Facebook (now Meta) often remains under fire for violating data privacy and unlawful data aggregation for ad-targeting purposes. Recently, a case emerged where Facebook was serving ads for ‘miraculous treatments’ of critical illnesses. Last week, a lawsuit in the Northern District of California blamed the social media giant for accessing and misusing patient data collected from hospitals.
The lawsuit claims that Meta accessed and processed the patient’s data to serve targetted treatment and medicine ads. It was done without seeking the consent of patients to collect and process their data.
Meta loves data
Meta’s advertisement revenue tumbled after the introduction of anti-tracking measures on the Apple iPhone. That ended up costing billions in ad revenue. But it appears that Meta is in relentless pursuit of acquiring as much data as it can from sources that sadly now include hospitals too. The Business Insider report highlights that the hospitals used Meta’s Pixel tool to track patients’ data and then relay the information to Meta.

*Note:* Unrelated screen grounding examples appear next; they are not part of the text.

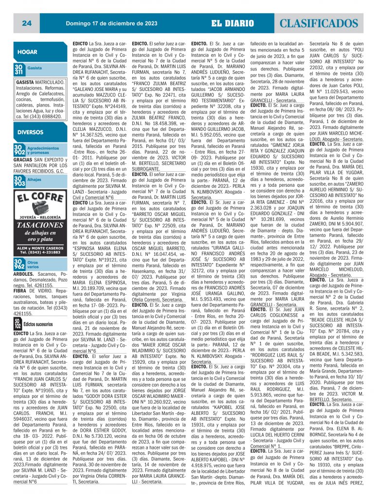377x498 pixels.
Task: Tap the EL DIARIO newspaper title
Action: coord(233,23)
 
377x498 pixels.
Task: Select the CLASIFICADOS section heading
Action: coord(323,23)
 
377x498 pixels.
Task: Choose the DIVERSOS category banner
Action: coord(30,132)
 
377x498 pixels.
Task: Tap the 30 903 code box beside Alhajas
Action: coord(18,182)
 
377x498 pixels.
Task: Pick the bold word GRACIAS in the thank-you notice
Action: coord(23,160)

The biggest benefit that such personal data holds is platforms like Meta can use it to attract as many advertisers as possible. While it is unethical to do so, Meta continued to amass data from partnered hospitals and share it with advertisers to precisely target the patients. The Markup found out in its research that 33 of the top 100 hospitals in America use the Meta Pixel.

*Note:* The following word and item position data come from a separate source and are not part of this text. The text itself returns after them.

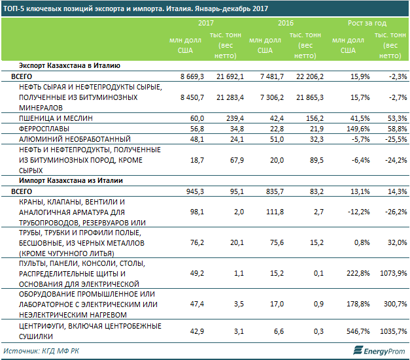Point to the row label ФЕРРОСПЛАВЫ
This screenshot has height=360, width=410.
tap(46, 129)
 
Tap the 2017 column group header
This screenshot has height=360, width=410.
tap(206, 23)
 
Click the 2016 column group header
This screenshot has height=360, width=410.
tap(285, 23)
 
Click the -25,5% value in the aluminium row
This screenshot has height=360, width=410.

That number is astonishing because big hospitals usually have web portals and apps to register a patient and store their medical history. Meta’s Pixel tool is just a single line of tracking code that can be inserted onto these websites. Every action that a patient makes on the website, including inputting information while filling out forms is tracked.
The lawsuit highlights the case of one patient who started seeing targeted ads for medication related to heart and knee conditions. She previously entered her symptoms at the University of California, San Francisco Medical Center website.